I've only been climbing for a couple years but this has been a great device to use as a beginner. It is easy to lock and holds my partner with ease. Repelling is no issue either. It does what it is supposed to do.

5 5

I love my ATC Guide

  • Gender: Male
  • Familiarity: I've put it through the wringer

This ATC guide is bomber. I've rapped on it and belayed on it and it's got the scratches to show it's being used. Apart from scratches it still functions fine since the scratches are on the outside from me dinging it.

It get's a bit warm when I rap on it (I use high friction mode), but that friction has to dissipate somewhere.

Really I can't give this device anymore praise. It's simple and it works. Exactly what you need when you're brain is worn out after a long climb!!

5 5

Wife loves it

  • Familiarity: I've put it through the wringer

#1 The Ruby color matches her harness
#2 Guide mode is a lifesaver on multi-pitch climbs
#3 It's a long proven design that is super easy to use

You won't go wrong with this belay device.

5 5

Great belaying in guide-mode

  • Familiarity: I've put it through the wringer

Belaying from the top, working in guide-mode is incredibly easy. In this configuration it's also a whole lot easier to escape the belay in an emergency scenario (you're technically already out of it).

Quick piece of advice on lowering in guide-mode - the video BD published shows it to be pretty easy to simply pull on the narrow runner and tip the device. I found that not to be the case - jerky and difficult. This technique works much better if you re-direct a longer runner somewhere higher in the anchor, and clip that runner to your belay loop. Use your body weight to steadily tip the device and lower. Would recommend a friction backup on the brake in this setup as well.

Responded on

The issue is that you are trying to pull up vertically to release the clutching of the rope. This needs an incredible force (actually you have to pull the weight of the climber if you use physics and math !!). For the brake release you need to redirect at 45-60 degrees. This will make life easier.
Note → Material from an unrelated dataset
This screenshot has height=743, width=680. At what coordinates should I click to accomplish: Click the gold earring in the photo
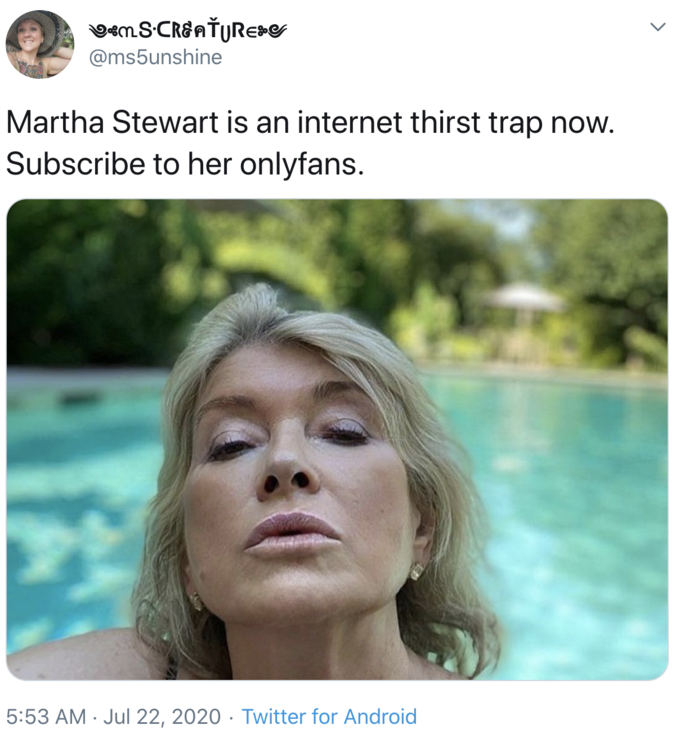tap(415, 571)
Horizontal works but I would never attach this to my harness. If I fall I release the brake. Not a good idea.

5 5

Amazing, but heavy

  • Familiarity: I've put it through the wringer

This device is awesome. I use it at the gym, the crag, top rope, sport, multipitch, and mixed climbing. It feeds smoothly, grabs the rope when you brake, and the v grooves let you hold a hangdogging climber even when you're pumped. My only complaint is that it is heavier then similar devices, but that is the price you pay for this kind of performance.

5 5

stoked

  • Familiarity: I've used it several times

I really like how versatile this is. I'm glad it was my first choice and I've never looked back.

The deep V notches in the brake add a little too much friction on rappels, but they're great for belaying. This isn't really a problem since the manual says you can run your rope out either direction when rapping. I guess it's more of a preference thing. I suppose there's a chance I might run my rope out the high friction side if I weighed more.

I love the extra ring, and am all together stoked on this piece of gear.